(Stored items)
========
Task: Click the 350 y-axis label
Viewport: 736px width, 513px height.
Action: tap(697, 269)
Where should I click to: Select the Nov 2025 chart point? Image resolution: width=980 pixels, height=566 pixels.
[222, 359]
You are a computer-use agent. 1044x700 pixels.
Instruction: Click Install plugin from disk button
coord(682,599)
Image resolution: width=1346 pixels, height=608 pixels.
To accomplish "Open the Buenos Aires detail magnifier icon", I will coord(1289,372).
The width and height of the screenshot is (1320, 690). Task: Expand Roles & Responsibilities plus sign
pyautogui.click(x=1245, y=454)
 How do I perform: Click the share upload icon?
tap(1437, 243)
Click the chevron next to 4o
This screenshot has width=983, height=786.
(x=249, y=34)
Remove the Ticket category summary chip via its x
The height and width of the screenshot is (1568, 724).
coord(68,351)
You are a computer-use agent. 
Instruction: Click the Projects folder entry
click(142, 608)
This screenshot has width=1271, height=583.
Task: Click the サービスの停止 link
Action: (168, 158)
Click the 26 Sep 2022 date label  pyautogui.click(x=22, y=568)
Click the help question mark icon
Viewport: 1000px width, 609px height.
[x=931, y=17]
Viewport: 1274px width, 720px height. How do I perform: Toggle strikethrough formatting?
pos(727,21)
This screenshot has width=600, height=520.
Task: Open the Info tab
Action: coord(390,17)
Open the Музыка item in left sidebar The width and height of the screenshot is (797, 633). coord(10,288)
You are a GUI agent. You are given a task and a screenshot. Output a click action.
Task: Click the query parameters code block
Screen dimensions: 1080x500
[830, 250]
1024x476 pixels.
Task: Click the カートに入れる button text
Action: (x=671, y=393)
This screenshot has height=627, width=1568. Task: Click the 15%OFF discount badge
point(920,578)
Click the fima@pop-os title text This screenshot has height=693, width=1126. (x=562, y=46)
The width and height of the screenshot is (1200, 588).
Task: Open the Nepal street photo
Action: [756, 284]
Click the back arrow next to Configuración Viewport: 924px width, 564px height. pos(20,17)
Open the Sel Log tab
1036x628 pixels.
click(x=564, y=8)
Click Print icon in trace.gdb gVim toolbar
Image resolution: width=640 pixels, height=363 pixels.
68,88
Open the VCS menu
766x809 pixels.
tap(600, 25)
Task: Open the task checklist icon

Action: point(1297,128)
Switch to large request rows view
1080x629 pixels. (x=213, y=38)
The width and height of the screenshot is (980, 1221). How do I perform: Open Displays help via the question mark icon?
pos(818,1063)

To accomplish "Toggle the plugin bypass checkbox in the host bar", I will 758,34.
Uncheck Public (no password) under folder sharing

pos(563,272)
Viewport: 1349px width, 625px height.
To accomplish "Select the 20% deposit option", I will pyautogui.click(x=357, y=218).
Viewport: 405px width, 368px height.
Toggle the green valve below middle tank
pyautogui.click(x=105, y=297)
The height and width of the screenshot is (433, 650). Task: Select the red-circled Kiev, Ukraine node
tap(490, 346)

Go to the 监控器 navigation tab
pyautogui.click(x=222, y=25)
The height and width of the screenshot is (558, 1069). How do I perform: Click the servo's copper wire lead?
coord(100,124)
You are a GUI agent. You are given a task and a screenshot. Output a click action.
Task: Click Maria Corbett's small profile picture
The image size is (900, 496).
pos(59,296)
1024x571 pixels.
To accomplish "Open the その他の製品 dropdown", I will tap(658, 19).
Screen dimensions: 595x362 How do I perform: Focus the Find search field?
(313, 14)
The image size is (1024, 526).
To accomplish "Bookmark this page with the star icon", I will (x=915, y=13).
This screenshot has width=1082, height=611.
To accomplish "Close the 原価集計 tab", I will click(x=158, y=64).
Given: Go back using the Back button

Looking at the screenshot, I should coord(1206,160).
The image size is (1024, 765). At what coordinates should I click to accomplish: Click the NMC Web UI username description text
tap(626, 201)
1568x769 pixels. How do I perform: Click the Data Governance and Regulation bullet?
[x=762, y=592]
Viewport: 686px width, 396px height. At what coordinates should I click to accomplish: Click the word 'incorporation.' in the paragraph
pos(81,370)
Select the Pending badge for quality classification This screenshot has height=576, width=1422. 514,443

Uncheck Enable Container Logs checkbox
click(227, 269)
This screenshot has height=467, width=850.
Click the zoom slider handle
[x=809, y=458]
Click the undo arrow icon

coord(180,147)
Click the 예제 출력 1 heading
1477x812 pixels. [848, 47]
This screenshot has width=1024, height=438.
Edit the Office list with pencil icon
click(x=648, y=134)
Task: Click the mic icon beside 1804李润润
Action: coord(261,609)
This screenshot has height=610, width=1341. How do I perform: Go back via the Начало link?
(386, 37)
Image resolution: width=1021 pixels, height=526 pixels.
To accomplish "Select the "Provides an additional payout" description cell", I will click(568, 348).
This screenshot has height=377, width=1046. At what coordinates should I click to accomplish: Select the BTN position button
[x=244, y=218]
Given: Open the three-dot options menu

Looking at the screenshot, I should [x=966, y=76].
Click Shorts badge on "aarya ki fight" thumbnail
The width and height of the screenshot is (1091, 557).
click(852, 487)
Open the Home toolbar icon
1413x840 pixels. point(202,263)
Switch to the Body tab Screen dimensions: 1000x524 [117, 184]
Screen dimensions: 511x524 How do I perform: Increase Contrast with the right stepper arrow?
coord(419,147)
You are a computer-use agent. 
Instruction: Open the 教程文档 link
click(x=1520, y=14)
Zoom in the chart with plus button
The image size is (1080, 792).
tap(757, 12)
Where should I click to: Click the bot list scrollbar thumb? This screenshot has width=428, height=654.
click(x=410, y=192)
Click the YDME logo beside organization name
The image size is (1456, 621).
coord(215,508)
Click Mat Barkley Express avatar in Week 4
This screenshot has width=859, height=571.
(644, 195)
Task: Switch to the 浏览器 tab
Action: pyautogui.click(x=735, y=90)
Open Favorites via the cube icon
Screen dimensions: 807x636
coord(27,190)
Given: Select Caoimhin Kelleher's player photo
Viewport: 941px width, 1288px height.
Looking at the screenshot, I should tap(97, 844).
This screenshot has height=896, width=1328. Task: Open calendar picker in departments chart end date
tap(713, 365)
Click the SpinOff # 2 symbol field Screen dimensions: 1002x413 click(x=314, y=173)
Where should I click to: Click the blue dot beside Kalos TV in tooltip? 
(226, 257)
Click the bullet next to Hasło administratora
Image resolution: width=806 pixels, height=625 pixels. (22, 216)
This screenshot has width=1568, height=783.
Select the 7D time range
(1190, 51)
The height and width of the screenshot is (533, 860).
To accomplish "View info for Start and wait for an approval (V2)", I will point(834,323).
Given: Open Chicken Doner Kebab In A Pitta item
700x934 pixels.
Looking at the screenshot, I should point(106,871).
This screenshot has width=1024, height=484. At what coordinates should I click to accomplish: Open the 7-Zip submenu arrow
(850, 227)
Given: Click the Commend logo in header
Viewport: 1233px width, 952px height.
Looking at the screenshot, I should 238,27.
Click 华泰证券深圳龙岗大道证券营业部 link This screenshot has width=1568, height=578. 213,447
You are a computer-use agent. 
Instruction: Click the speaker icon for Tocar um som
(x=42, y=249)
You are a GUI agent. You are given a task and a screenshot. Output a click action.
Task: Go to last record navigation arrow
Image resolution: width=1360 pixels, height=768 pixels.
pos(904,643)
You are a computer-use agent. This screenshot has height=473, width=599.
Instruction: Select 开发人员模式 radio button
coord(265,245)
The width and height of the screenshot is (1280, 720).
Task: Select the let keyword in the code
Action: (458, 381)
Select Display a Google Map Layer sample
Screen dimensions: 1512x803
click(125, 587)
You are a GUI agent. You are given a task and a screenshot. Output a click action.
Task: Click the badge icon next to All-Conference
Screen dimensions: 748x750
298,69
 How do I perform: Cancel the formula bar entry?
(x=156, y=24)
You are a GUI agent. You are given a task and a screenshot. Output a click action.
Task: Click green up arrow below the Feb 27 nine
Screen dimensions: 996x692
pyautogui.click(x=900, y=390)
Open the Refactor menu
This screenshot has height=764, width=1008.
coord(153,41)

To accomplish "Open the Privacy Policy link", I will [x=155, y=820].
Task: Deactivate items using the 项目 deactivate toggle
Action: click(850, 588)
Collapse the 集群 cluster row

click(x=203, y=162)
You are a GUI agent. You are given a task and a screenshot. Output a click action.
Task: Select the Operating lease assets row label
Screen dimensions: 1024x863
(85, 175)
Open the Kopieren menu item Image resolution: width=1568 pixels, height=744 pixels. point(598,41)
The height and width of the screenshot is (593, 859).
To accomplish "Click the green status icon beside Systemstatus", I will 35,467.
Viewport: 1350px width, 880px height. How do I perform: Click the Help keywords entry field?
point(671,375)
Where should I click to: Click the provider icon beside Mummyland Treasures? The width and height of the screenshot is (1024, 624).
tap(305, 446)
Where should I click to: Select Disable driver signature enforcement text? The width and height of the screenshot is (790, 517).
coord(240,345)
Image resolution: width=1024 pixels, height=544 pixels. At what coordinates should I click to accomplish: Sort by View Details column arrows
========
Looking at the entries above, can you reproduce exactly the lines from the one that holds "This screenshot has height=764, width=1008." through the one that holds "Open the Kopieren", and only those?

This screenshot has height=764, width=1008.
coord(153,41)

To accomplish "Open the Privacy Policy link", I will [x=155, y=820].
Task: Deactivate items using the 项目 deactivate toggle
Action: click(850, 588)
Collapse the 集群 cluster row

click(x=203, y=162)
You are a GUI agent. You are given a task and a screenshot. Output a click action.
Task: Select the Operating lease assets row label
Screen dimensions: 1024x863
(85, 175)
Open the Kopieren menu item Image resolution: width=1568 pixels, height=744 pixels. point(598,41)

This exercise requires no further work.